In risposta gli arrivò una telefonata. Sollevò il ricevitore e ascoltò. C’era la possibilità di produrre una band, se era interessato. Bastava prenotare un volo per la West Coast e alzare il culo da lì, dal rifugio e dai suoi demo. Assolutamente sì, tutto pur di non rimanere dove sono, si disse.
E poche ore più tardi Paul era seduto in una comoda poltrona, guardando fuori dall’oblò l’asfalto della pista di decollo. Era stato migliaia di ore su uno di quei cosi, pensò, secoli in mezzo alle nuvole.
Si accorse di una cosa.
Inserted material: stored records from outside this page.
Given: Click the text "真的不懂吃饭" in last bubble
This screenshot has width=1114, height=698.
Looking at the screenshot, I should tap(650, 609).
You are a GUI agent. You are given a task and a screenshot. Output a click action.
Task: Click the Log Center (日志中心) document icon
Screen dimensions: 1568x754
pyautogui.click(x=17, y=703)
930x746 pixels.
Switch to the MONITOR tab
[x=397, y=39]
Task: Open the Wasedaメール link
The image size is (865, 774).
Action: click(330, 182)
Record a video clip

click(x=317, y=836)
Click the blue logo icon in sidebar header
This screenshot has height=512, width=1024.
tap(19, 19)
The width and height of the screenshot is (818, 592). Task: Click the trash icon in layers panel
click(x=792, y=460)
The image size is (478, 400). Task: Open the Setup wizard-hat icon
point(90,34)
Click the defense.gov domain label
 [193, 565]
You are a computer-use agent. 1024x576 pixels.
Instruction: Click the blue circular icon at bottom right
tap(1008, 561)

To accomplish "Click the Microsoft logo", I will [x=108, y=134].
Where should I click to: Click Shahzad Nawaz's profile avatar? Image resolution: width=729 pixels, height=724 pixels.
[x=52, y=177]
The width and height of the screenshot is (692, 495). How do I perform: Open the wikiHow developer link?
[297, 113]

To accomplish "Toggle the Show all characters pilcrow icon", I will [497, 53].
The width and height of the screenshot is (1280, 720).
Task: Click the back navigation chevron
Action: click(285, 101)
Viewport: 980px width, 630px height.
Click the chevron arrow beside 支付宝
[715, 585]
Gli stavano tremando le mani. Non molto, però un po’ sì. E le labbra erano come intorpidite. E poi l’aria. Iniziò a mancargli l’aria. Che cazzo succede, pensò mentre si cercava di alzarsi in piedi. Afferrò la borsa e scese di corsa dall’aereo senza guardare in faccia nessuno.
Poco dopo era in uno studio medico, un valium già in corpo e la convinzione di aver avuto un infarto. Il dottore lo visitò e lo lasciò parlare: Paul disse del senso di asfissia, delle mani tremanti e chissà perché si ritrovò a parlare anche dei demo, lo studio… stava persino per confessargli della domanda che si era rivolto sulla sua vita.
Il medico si sfilò lo stetoscopio dalle orecchie e alzò una mano. Giusto in tempo, prima che iniziasse a blaterare una confessione psicanalitica a quello sconosciuto in camice bianco.
Paul lo guardò e deglutì a farica mentre il dottore lo fissava sorridendo appena. “Non si preoccupi, signor Stanley. Il suo cuore è ok”
“Allora cosa è stato, se non il cuore?”
“Panico”
“Panico?”
“Esatto”.
“E cosa devo fare con il panico?”
“Nulla. Andare avanti. E magari capire cosa non va nella sua vita”
“Cosa non va nella mia vita…?”
Paul iniziò a pensarci e dopo una settimana trovò la soluzione.
E se fosse semplicemente arrivato il momento di sposarsi?